§ **Excerpt provided**:
>>>>

Poly (ADP-ribose) polymerase inhibitor: an evolving paradigm in the treatment of prostate cancer

Abstract

Recent phase I studies have reported single-agent activities of poly (ADP-ribose) polymerase (PARP) inhibitor in sporadic and in BRCA-mutant prostate cancers. Two of the most common genetic alterations in prostate cancer, ETS gene rearrangement and loss of PTEN, have been linked to increased sensitivity to PARP inhibitor in preclinical models. Emerging evidence also suggests that PARP1 plays an important role in mediating the transcriptional activities of androgen receptor (AR) and ETS gene rearrangement. In this article, the preclinical work and early-phase clinical trials in developing PARP inhibitor-based therapy as a new treatment paradigm for metastatic prostate cancer are reviewed.

<<<<

§ **Source data**:
>>>>

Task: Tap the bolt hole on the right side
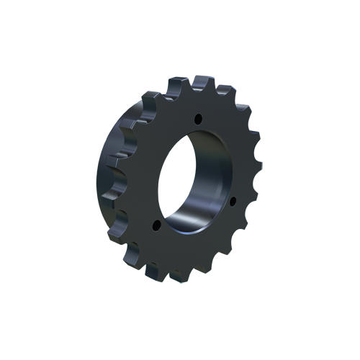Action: tap(232, 202)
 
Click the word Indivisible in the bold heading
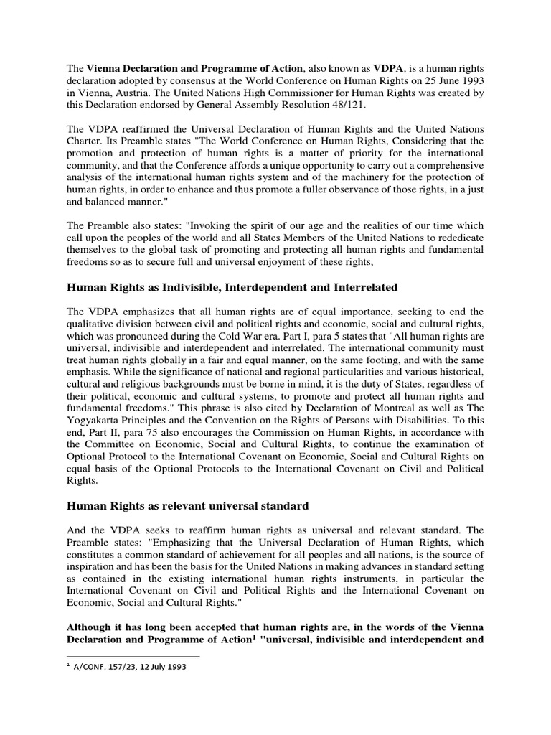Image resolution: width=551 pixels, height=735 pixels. [184, 288]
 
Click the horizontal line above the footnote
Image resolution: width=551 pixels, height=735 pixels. [133, 655]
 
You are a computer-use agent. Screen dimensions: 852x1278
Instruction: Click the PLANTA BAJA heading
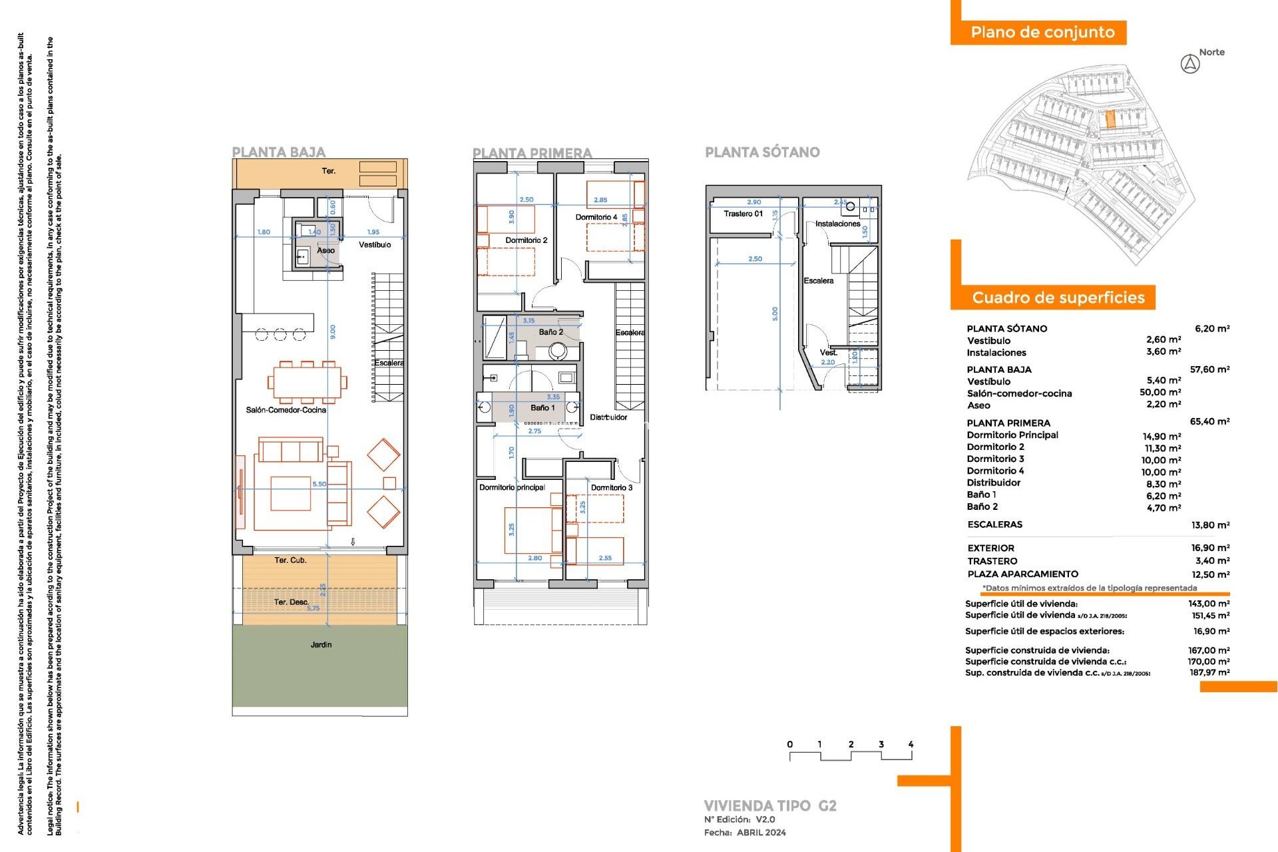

<<<<

§ **Work instruction 1**: In the abstract on PARP inhibitors in prostate cancer, quote everything from "Poly (ADP-ribose) polymerase inhibitor: an" down to "cancer are reviewed.".
§ **Work instruction 2**: According to the abstract on PARP inhibitors in prostate cancer, which two common genetic alterations in prostate cancer have been linked to increased sensitivity to PARP inhibitor in preclinical models?

§ **Exercise output 1**:
Poly (ADP-ribose) polymerase inhibitor: an evolving paradigm in the treatment of prostate cancer

Abstract

Recent phase I studies have reported single-agent activities of poly (ADP-ribose) polymerase (PARP) inhibitor in sporadic and in BRCA-mutant prostate cancers. Two of the most common genetic alterations in prostate cancer, ETS gene rearrangement and loss of PTEN, have been linked to increased sensitivity to PARP inhibitor in preclinical models. Emerging evidence also suggests that PARP1 plays an important role in mediating the transcriptional activities of androgen receptor (AR) and ETS gene rearrangement. In this article, the preclinical work and early-phase clinical trials in developing PARP inhibitor-based therapy as a new treatment paradigm for metastatic prostate cancer are reviewed.

§ **Exercise output 2**: ETS gene rearrangement and loss of PTEN.